Activation Functions

Threshold functions
Approximations to the threshold function
Logistic: \(f(x) = \frac1{1+e^{-\beta x}}\)
ReLU: \(f(x)=\max(x,0)\)
- not differentiable

Tools

Two main contenders.

TensorFlow
PyTorch
- A replacement for NumPy to use the power of GPUs and other accelerators.
- An automatic differentiation library that is useful to implement neural networks.

Note that PyTorch replaces NumPy; i.e. it is primarily a python tool, and operaes in the object oriented framework of python.

The reason for using PyTorch in these examples is primarily that I have lately been working off some code created by some final year students this Spring, and they happened to choose PyTorch. The choice of TensorFlow or PyTorch is otherwise arbitrary.

Sample Program

Training

model = Inception3(num_outputs=nparams)
criterion = nn.MSELoss()
optimizer = torch.optim.Adam(model.parameters(),

model.train()
for epoch in range(num_epochs):
    tloss = 0.0
    for i, (images, params) in enumerate(trainloader):
        optimizer.zero_grad()

        output = model(images)
        loss = criterion(output, params)
        loss.backward()
        optimizer.step()

        tloss += loss.item() * len(images)

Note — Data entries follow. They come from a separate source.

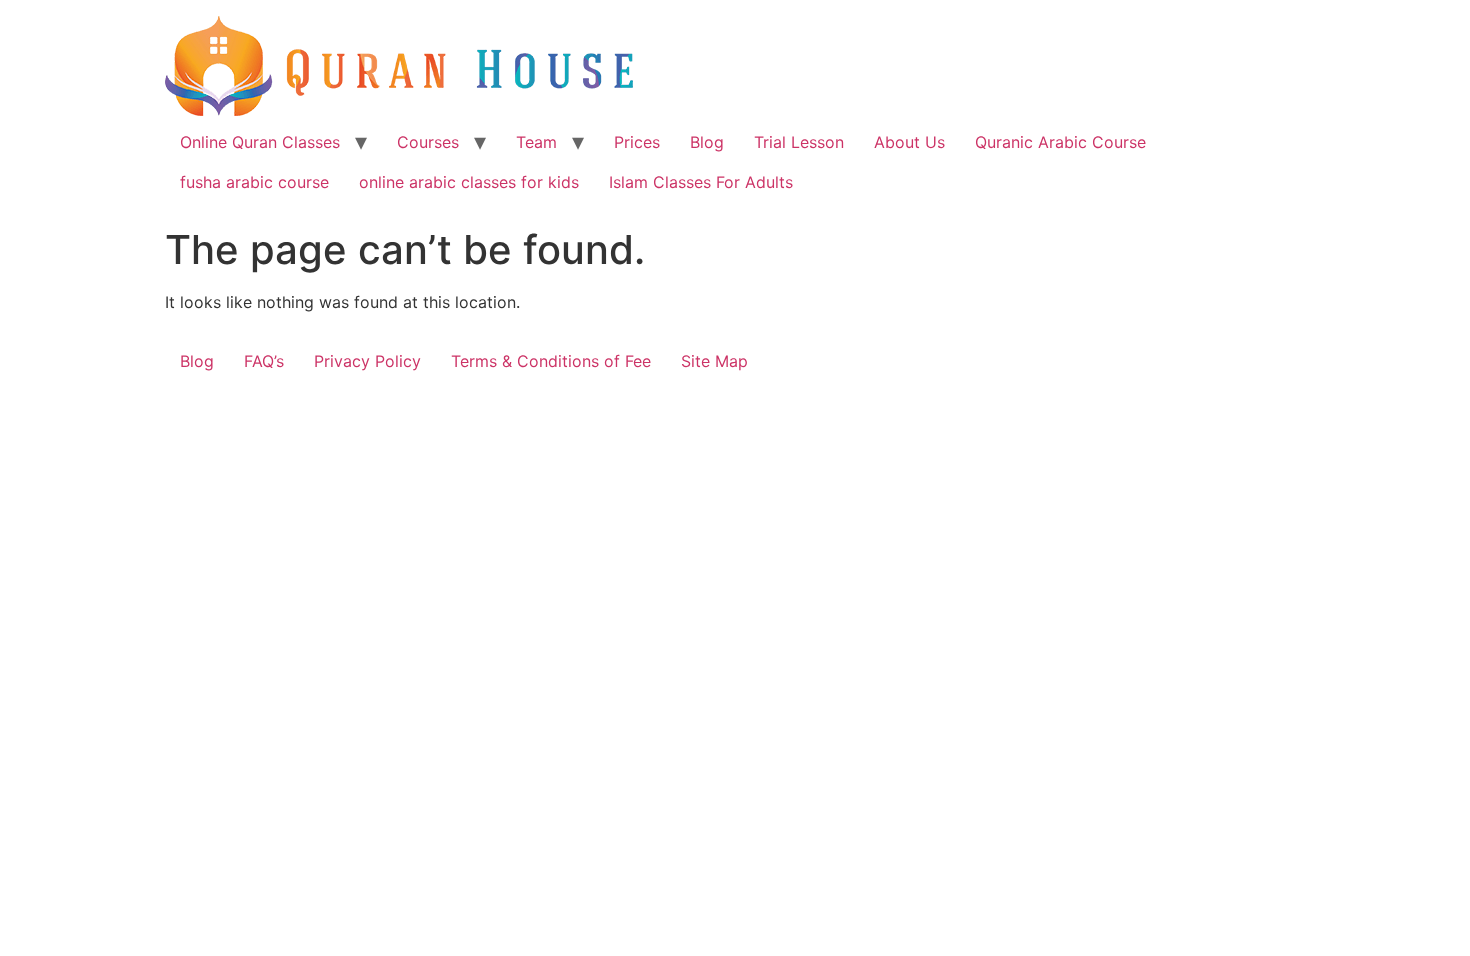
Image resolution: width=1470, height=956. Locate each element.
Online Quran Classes (260, 142)
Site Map (714, 361)
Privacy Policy (367, 361)
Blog (707, 142)
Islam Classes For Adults (701, 182)
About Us (909, 142)
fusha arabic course (254, 182)
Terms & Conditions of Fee (551, 361)
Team (536, 142)
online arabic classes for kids (469, 182)
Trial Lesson (799, 142)
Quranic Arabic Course (1060, 142)
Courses (428, 142)
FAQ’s (264, 361)
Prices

    print( f"Epoch {epoch+1}: Loss = {tloss}" )

Testing

total_loss = 0
model.eval()
with torch.no_grad():
    for images, params in testloader:
        output = model(images)
        loss = criterion(output, params)
        total_loss += loss * len(images)

Loss Functions and Evaluation

Accuracy: ratio of correctly classified items
What is the difference between a rate and a probability?
Statistics
- Standard deviation
- Hypothesis Tests
- Confidence Interval
Other heuristics

Computational Power

Neural Networks are Computationally Expensive
GPU or CPU - what’s the difference?
- what resources do you have?
Remedies
- Reduce image resolution
- Reduce number of images
- Reduce number of epochs
In particular, it is necessary to sacrifice accuracy during development and testing.
In the final stages you may need big datasets to achieve satisfactory results, and then you may need more computing power.